Simply put, more than being thanked this Veterans Day, I want more veterans to stay alive this year. I want to interrupt the rising suicide rates and launch a preemptive strike at the isolation and despair that is following veterans home, especially to rural areas. I refuse to allow one more unspoken hard story to leave a veteran feeling disconnected from their community or alone. And I believe we can do it.

That was my inspiration for writing Waging Peace: One Soldier’s Story of Putting Love First. I didn’t want to be quiet anymore, for my sake or for those who had war change them but didn’t know how to tell their families or friends or faith community. I wanted to live fully, and that meant breaking my 10 years of silence after coming home from serving in Iraq.  I feel less alone now. 

Soldiers silhouettes
Soldiers from Battery B, 3rd Battalion, 320th Field Artillery Regiment, 101st Airborne Division, pause at the end of a patrol near Wynot, Iraq. (U.S. Army photo | CC BY 2.0)

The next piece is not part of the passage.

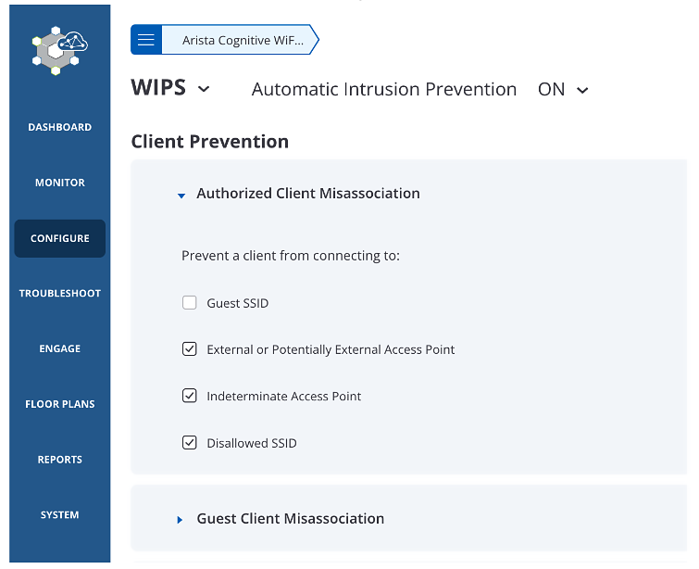Open Floor Plans from the sidebar
The height and width of the screenshot is (569, 699).
(x=60, y=404)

Writing the book, and the work that has flowed out of that process has helped me and others find healing and hope by centering veterans on hard-to-talk-about experiences. Connection is the antidote to despair. 

Veterans need the opportunity to reckon with our own stories. We need to put words to uncommon or painful experiences. We need to start conversations and build unlikely connections and relationships through shared experiences. We need to be able to imagine who we want to be and what a world of peace could look like.

Dr. Bessel Van Der Kolk, a leading voice on trauma, tells us, “Being able to feel safe with other people is probably the single-most-important aspect of mental health; safe connections are fundamental to meaningful and satisfying lives.”

This Veterans Day, let’s create more safe connections, ones built on veterans’ rarely-talked-about real experiences, instead of Hollywood blockbusters.

This article first appeared on The Daily Yonder and is republished here under a Creative Commons license.

Diana Oestreich of Duluth, Minnesota, is a veteran and peacemaker who spent 397 days in the Iraq War as a combat medic. She is the author of Waging Peace: One Soldier's Journey of Putting Love First and the founder of The Waging Peace Project, which empowers everyday people to commit small acts of courage.